Technology can make life easier, but researchers are most interested in the hundreds of ways technology can improve energy efficiency.
For example, when the sun begins to overheat a room, the warmth might trigger a mechanism to draw the drapes, Severino said. Or, if a room is cold, the house might open the drapes to allow sun in.
Specially designed light fixtures also improve efficiency by using reflectors to “harvest” daylight, Severino said. Such fixtures might face a window and then reflect light into a darker area of the building.
“That already has a lot of benefits for commercial buildings because they’re larger. But it’s starting to happen in residences, too,” she said.
Experts expect that many technologies currently being used by businesses soon will be mainstream in residential construction, too, including products from Delaware-based companies Dupont and W.L. Gore & Associates.

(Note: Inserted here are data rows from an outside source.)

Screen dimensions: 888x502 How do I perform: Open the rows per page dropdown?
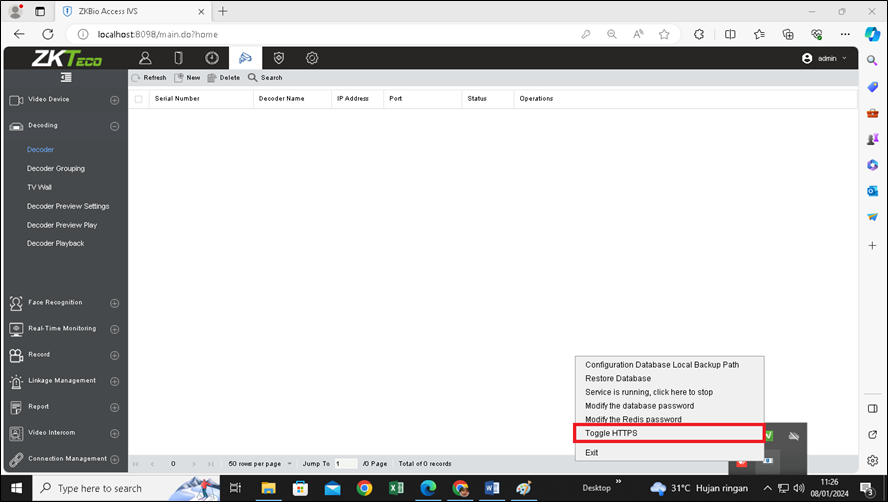click(x=290, y=464)
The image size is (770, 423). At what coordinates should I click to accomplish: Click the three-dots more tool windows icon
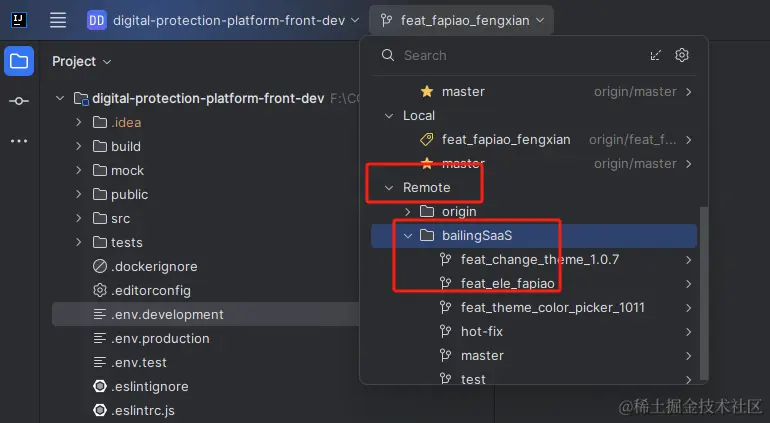click(19, 141)
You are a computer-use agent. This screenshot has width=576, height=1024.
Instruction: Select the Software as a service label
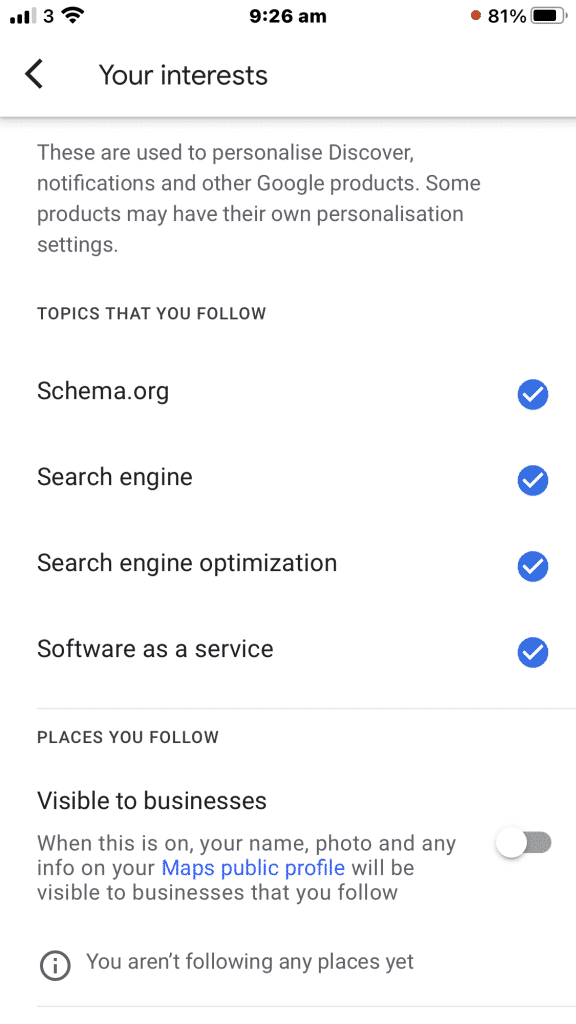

Dupont recently launched a roll-on Tyvek product that creates a rubbery “building envelope,” providing commercial buildings with greater weatherization. This product is expected to be used in homebuilding in the near future, said spokeswoman Patty Seif.

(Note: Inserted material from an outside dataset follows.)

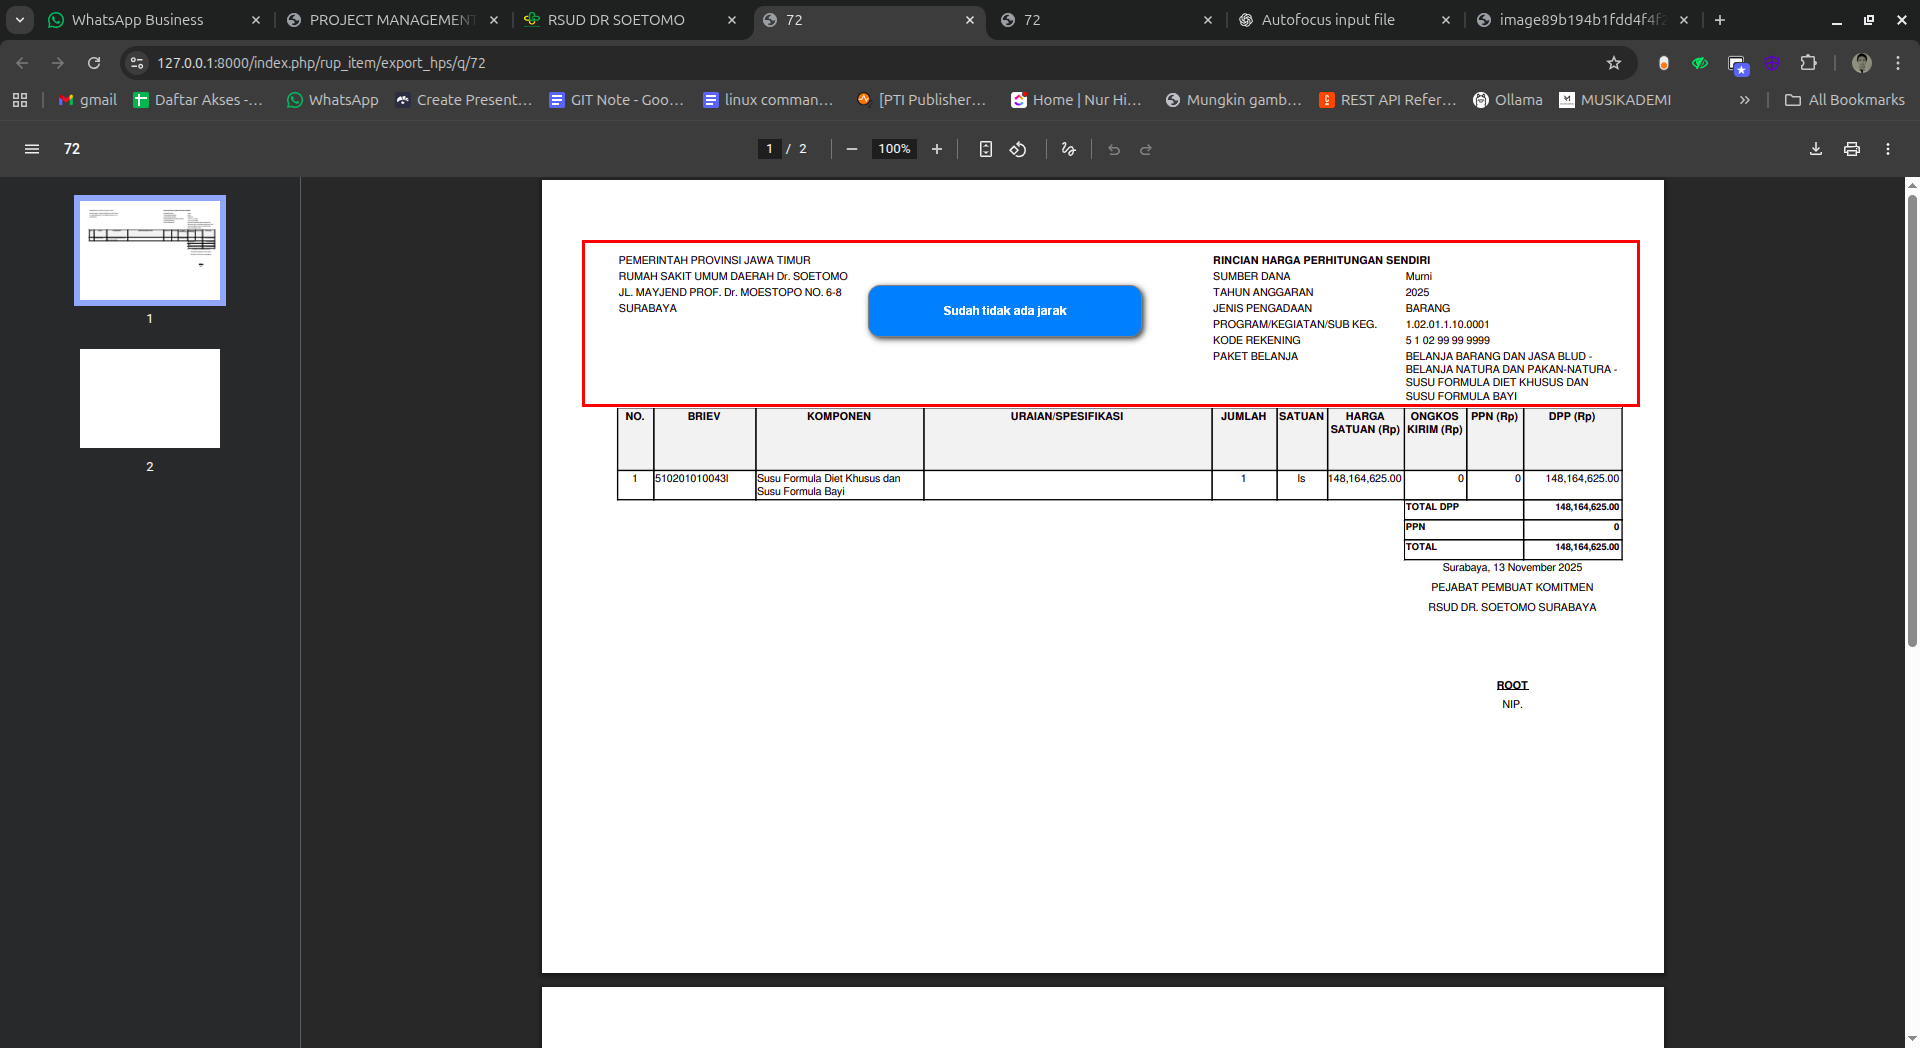
Task: Open the browser extensions puzzle icon
Action: coord(1808,63)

Gore produces vents that enable electronics to be sealed in waterproof enclosures so they can be used outside, said product specialist Jason Zambotti. This kind of technology allows electronic devices to be used in different ways — for fun and for energy conservation.
One such device is the “smart meter.” Delmarva Power is now installing thousands of smart meters in homes and businesses statewide, which allow the company to gather more detailed information about energy use, according to the company’s website.
“These meters will talk back to the company to let them know there’s a problem,” Zambotti said. “In the future, appliances will talk directly to the smart meters, so your washing machine… would turn on automatically at 2 o’clock in the morning when power is cheapest.”
The design of the house of the future will be dramatically different, experts say, for energy conservation, demographic shifts, economic changes, and a range of other reasons.
Simple design changes that don’t rely on technology can dramatically improve a home’s efficiency, said Robert Dunay, faculty adviser to Virginia Tech’s Lumenhaus, a solar house built as part of a larger research program.
For example, just by designing houses to be south facing and maximize natural ventilation, they would use approximately 20 percent less energy. The drive to conserve energy also will result in significantly smaller homes, Dunay said.
Houses will be smaller, not just to conserve energy, but also because they’ll have to be: We’ll have more people in smaller areas, said Joseph Wheeler, Lumenhaus’ lead project coordinator.
“Current population trends show that by the year 2050 there’s going to be a drastic rise in population in the cities,” Wheeler said. “With higher energy costs and more jobs being around the city… there’s going to be a migration and a need for more housing there.”
The aging of our population also will affect home design, Severino said. Although not yet mainstream, the concept of “universal design” is gaining momentum.
Universal design means that all buildings are designed to be 100 percent accessible to people with all kinds of disabilities, from wheelchairs to blindness. (A bill in Delaware’s General Assembly proposes encouraging universal design in residential buildings receiving public funding. The bill is currently in committee.)
That doesn’t necessarily mean homes would feature handicap bathrooms or lowered counters, Wheeler said.
“We build it in seamlessly. With clever design, it can be integrated into the plan. You wouldn’t notice a five foot circle (to allow a wheelchair to turn around),” Wheeler said. “It has to do with space planning, and our whole strategy is to build the small house that feels bigger than it actually is.”